Por isso, “grupos com os Tehreek-e-Taliban do Paquistão andam à procura de formas de atrair públicos que até aqui ignoraram”, escreveu Zakaria. E se houve grupo demográfico que foi ignorado pelos estudantes de teologia (o significado de taliban), foi o feminino. A revista, que tem distribuição apenas online, surge como forma de chegar a ele. O nome significa “O caminho de Khaula”, em referência a uma das primeiras discípulas do profeta Maomé, Hazarat Khaula Bint al-Azwar. Esta guerreira do século VII lutou ao lado do irmão, Hazarat Zaraar ibn Azwar, em muitas batalhas contra o Império Bizantino na região onde hoje existem a Síria, a Jordânia e a Palestina, explica um artigo no jornal paquistanês Daily Times.

Foto
DR

Há uma ideia clara de usar figuras históricas do islão, tingidas de lenda, para atrair mulheres para a guerra santa actual, que se faz com o jogo sujo do terrorismo. As mulheres podem ser eficazes, nota o Le Monde. Podem influenciar os seus filhos a juntarem-se aos taliban, podem servir de informadoras ou de bombistas suicidas, sem despertarem tantas suspeitas como os homens.

Por isso, esta primeira edição da revista tem artigos a elogiar o papel das mães na jihad e textos a ensinar como se usa uma granada.

Foi em 2011 que os taliban paquistaneses começaram a usar mulheres como bombistas suicidas — a primeira foi num atentado em Carachi, diz o Daily News. No mesmo dia, 26 de Junho, os taliban afegãos usaram uma menina de oito anos para atacar uma esquadra de polícia.

O Daesh, que está a integrar-se no complicado terreno dos radicais islâmicos na fronteira fluida entre o Paquistão e o Afeganistão, também não se faz rogado em usar mulheres. Há alguns meses, as forças de segurança paquistanesas detiveram uma estudante de Medicina que estava a planear atacar uma igreja em Lahore, na altura da Páscoa.

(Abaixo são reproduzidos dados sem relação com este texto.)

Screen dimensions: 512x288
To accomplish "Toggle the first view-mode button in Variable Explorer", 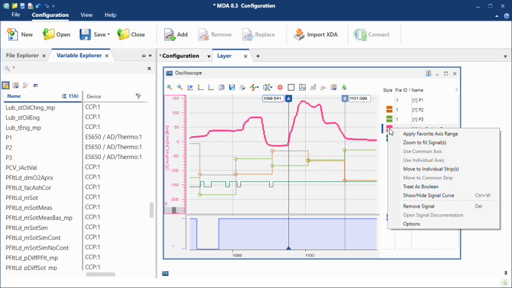I will 6,85.
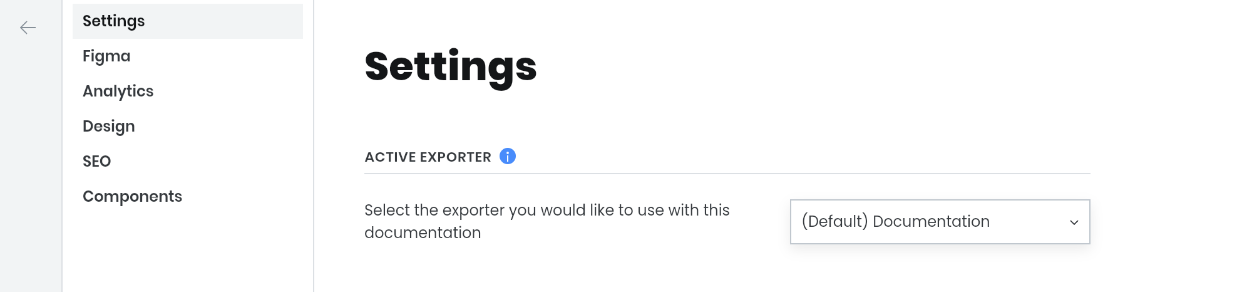Click the word 'documentation' ending the description

pos(423,233)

Quando recrutava mulheres ou raparigas, o Daesh não queria atrair apenas noivas para os combatentes na Síria. Chegou a ter um instituto para mulheres jihadistas, a Al-Zawra, em Raqqa (Síria), apresentada como uma “escola para mulheres interessadas em cintos explosivos, e em serem bombistas suicidas mais do que terem um vestido branco, um castelo ou mobília”, de acordo com a apresentação que se fazia no site do grupo radical islâmico. O objectivo era “preparar irmãs para a jihad”. Dava formação em cinco disciplinas: costura e cozinha, primeiros socorros, islão e lei da sharia, treino no uso de redes sociais e programação de computadores para edição e design de sites.

“Bons” exemplos

A revista dos taliban paquistaneses não vai tão longe, é mais tradicional. A capa mostra uma mulher de costas com uma burqa negra. Mas as suas 45 páginas estão em inglês — daí ser vista como uma tentativa de chegar às classes médias-altas paquistanesas.

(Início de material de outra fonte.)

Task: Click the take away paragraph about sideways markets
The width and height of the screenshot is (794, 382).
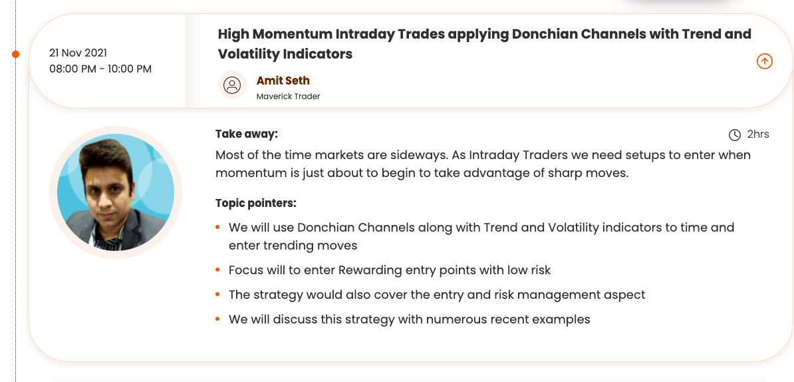Action: [483, 164]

Há um artigo de 18 páginas assinado por alguém que se apresenta como uma profissional de medicina, que narra a sua viagem desde a “ignorância”, associada à educação mundana, para a “bom caminho”, a vida da jihad. Outro pretende ser uma carta de uma criança de seis anos que diz que o seu irmão morreu ao realizar um ataque terrorista, e que o seu sonho é seguir o mesmo caminho. A “criança” diz que brinca com armas de brinquedo e ajuda a mãe a tomar conta dos mujaheedin (os combatentes da jihad).

Há outros “bons” exemplos, como o artigo da mulher do mullah Khorasani Fazlullah, que não tem direito a ser identificada pelo nome. Ela derrete-se em elogios ao esposo, que “nunca se zangou”, nem quando ela “não cozinhou ou limpou bem a casa”, e defende que proibir o casamento de crianças “é um crime” — conta a sua própria experiência como noiva de 14 anos. “É preciso compreender que os rapazes e as raparigas púberes, se ficam solteiros muito tempo, podem tornar-se uma fonte de destruição moral da nossa sociedade”, diz a mulher do taliban.